Java version: Java 6 SE Update 30
Example:
package affinetransformationtest;
import java.awt.geom.AffineTransform;
public class AffineTransformationTest {
public static void main(String[] args) {
AffineTransform original = new AffineTransform(10, 0.0, 0.0, 100, 2, 3);
System.out.println("original: " + original);
System.out.println("");
AffineTransform scale = AffineTransform.getScaleInstance(10, 100);
AffineTransform translate= AffineTransform.getTranslateInstance(2, 3);
AffineTransform one = new AffineTransform();
System.out.println("one: " + one);
one.concatenate(scale);
System.out.println("one + scale: " + one);
one.concatenate(translate);
System.out.println("one + scale + translate: " + one);
System.out.println("Is one equal to original: " + original.equals(one)); //is false
System.out.println("");
AffineTransform two = new AffineTransform();
System.out.println("two: " + two);
two.concatenate(translate);
System.out.println("two + translate: " + two);
two.concatenate(scale);
System.out.println("two + translate + scale: " + two);
System.out.println("Is two equal to original: " + original.equals(two)); //is true
System.out.println("");
}
}
Output:
original: AffineTransform[[10.0, 0.0, 2.0], [0.0, 100.0, 3.0]]
one: AffineTransform[[1.0, 0.0, 0.0], [0.0, 1.0, 0.0]]
one + scale: AffineTransform[[10.0, 0.0, 0.0], [0.0, 100.0, 0.0]]
one + scale + translate: AffineTransform[[10.0, 0.0, 20.0], [0.0, 100.0, 300.0]]
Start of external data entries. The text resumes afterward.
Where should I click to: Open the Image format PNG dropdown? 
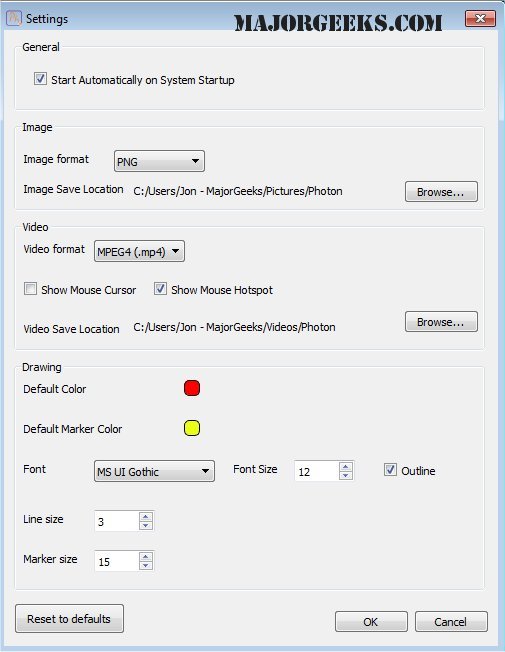159,161
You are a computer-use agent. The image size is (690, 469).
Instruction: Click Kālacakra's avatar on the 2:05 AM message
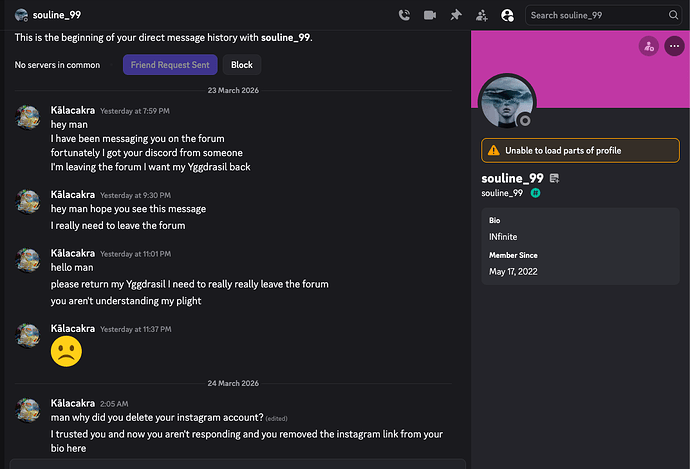click(x=28, y=409)
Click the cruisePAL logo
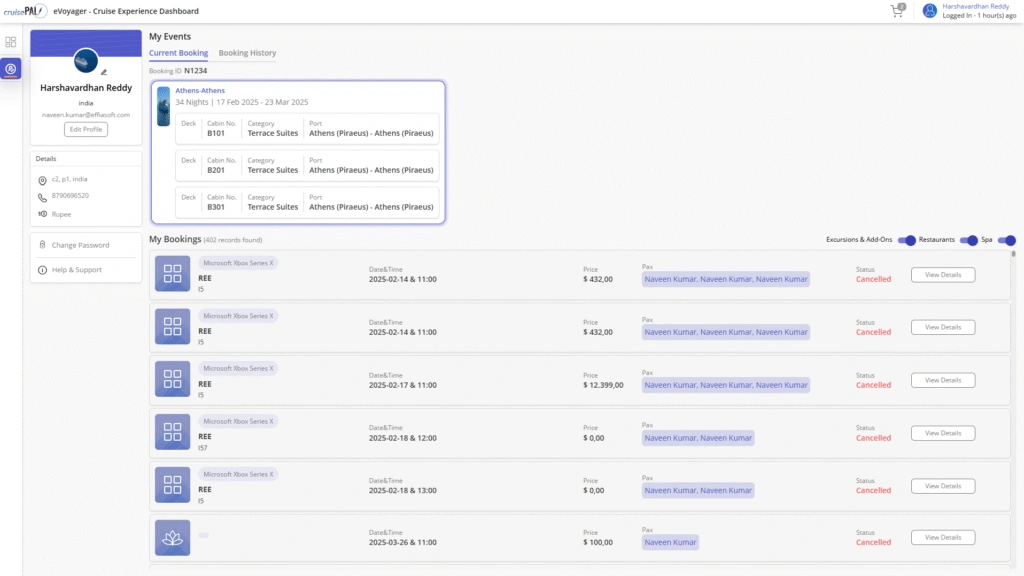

Is one equal to original: false
two: AffineTransform[[1.0, 0.0, 0.0], [0.0, 1.0, 0.0]]
two + translate: AffineTransform[[1.0, 0.0, 2.0], [0.0, 1.0, 3.0]]
two + translate + scale: AffineTransform[[10.0, 0.0, 2.0], [0.0, 100.0, 3.0]]
Is two equal to original: true
Is there an issue with Java or do I have a mistake in my code?
Thanks for any hint.
Upvotes: 4
Views: 2383
Reputation: 12561
Linear algebra (the mathematical model for matrices) is different from basic algebra. One of the simplest differences is that multiplication is not commutative. So A x B will give a different result than B x A.
Upvotes: 0
Reputation: 1005
Yes the order of matrix multiplication is important. Check out those simple Examples in which the same matrices are multiplied in different order:
Upvotes: 1
Reputation: 2027
Order does matter. Look at your second concatenation, you are actually scaling your translation as well since it is applied before.